#### Copyright IBM All Rights Reserved.
#### SPDX-License-Identifier: Apache-2.0

## Real Time Data

In this demo we will:
1. Run a graph query and visualize the results
2. Insert new data into Db2
3. Re-run the previous query and see the new data reflected live with no need to:
    - export the data
    - transform the data
    - load the data
    
### Before proceeeding

Please update the `connect_info` notebook with your db2 and graph server information.

Once the notebook has been updated please run the cell and press save.

## Review

In the previous notebook we used Db2 Graph to review a suspicious health insurance claim to determine if it was fraudulent. In this notebook we will build off the last example of showing the policy holder's social connections. We will add new social connections for the policy holder and see how changes to the underlying data are reflected in real time in Db2 Graph

In [None]:
# For using notebooks as modules
import nbfinder

# These imports are for connecting, querying, traversing and returning gremlin result sets
from gremlin_python.process.anonymous_traversal import traversal
from gremlin_python.process.graph_traversal import __
from gremlin_python.driver.driver_remote_connection import DriverRemoteConnection
from gremlin_python.process.traversal import T

# Make sure you have edited and ran the "connect_info" notebook then restarted this notebook
from connect_info import graph_connect_info, db2_connect_info

# When making a secure connection to the gremlin server the SSL certificate verification
# needs to be disabled when using a self signed certificate
from tornado import httpclient

# Db2 imports
import ibm_db as db
import pandas as pd

# These imports are required for working with the gremlin result set
# to transform it into something the visualization tool can work with
import json
from itertools import tee, islice, chain

In [None]:
# This helper function allows us to get the previous and next results when iterating a list
# We use this to determine how the edges connect different vertices when parsing a gremlin result set
def previous_and_next(some_iterable):
    prevs, items, nexts = tee(some_iterable, 3)
    prevs = chain([None], prevs)
    nexts = chain(islice(nexts, 1, None), [None])
    return zip(prevs, items, nexts)

In [None]:
# We will create a connection to our database
# This `g` object will be used to send all query requests to the graph server
gremlin_connect = httpclient.HTTPRequest(graph_connect_info["graph_url"], validate_cert=False)
g = traversal().withRemote(
    DriverRemoteConnection(
        gremlin_connect,
        graph_connect_info["graph_name"],
        username=graph_connect_info["graph_username"],
        password=graph_connect_info["graph_password"]
    )
)

In [None]:
# and to Db2
conn_str="database=" + db2_connect_info["db2_database_name"] + \
    ";hostname=" + db2_connect_info["db2_hostname"] + ";port=" + db2_connect_info["db2_port"] + \
    ";protocol=tcpip;uid=" + db2_connect_info["db2_username"] + ";pwd=" + db2_connect_info["db2_password"]
conn = db.connect(conn_str,'','')

Let's show the social connections query and visualization again

In [None]:
# We'll start by classifying our risk scores and risk score colours for a better visualization output
def risk_factor(risk_score):
    if risk_score < 0:
        return "no_risk"

Directions for this task -
Answer these questions about the Real Time Data demo:
(a) Which notebook must be updated with the db2 and graph server information before proceeding?
(b) In the previous notebook, what did Db2 Graph review?
(c) What does the risk_factor function return when the risk score is less than 0?
None of the lines have any bearing on this.

Data -

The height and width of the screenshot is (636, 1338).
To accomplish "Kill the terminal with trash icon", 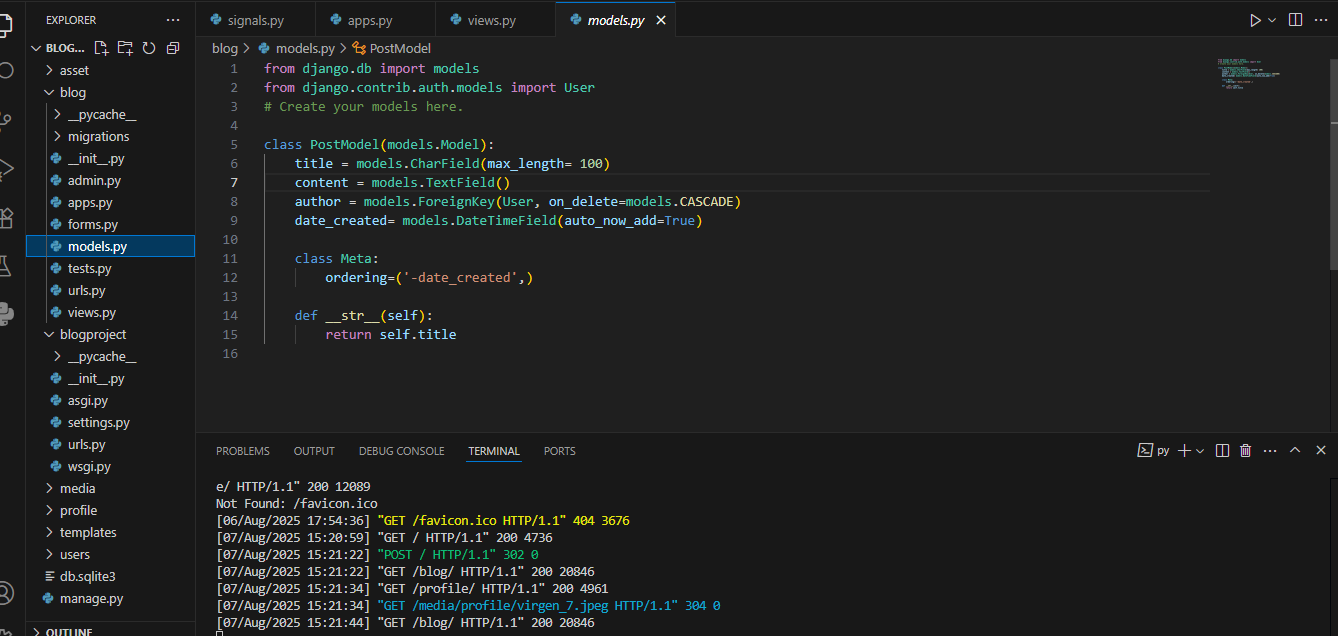I will pyautogui.click(x=1245, y=451).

The reply -
(a) The `connect_info` notebook.
(b) A suspicious health insurance claim, to determine if it was fraudulent.
(c) "no_risk"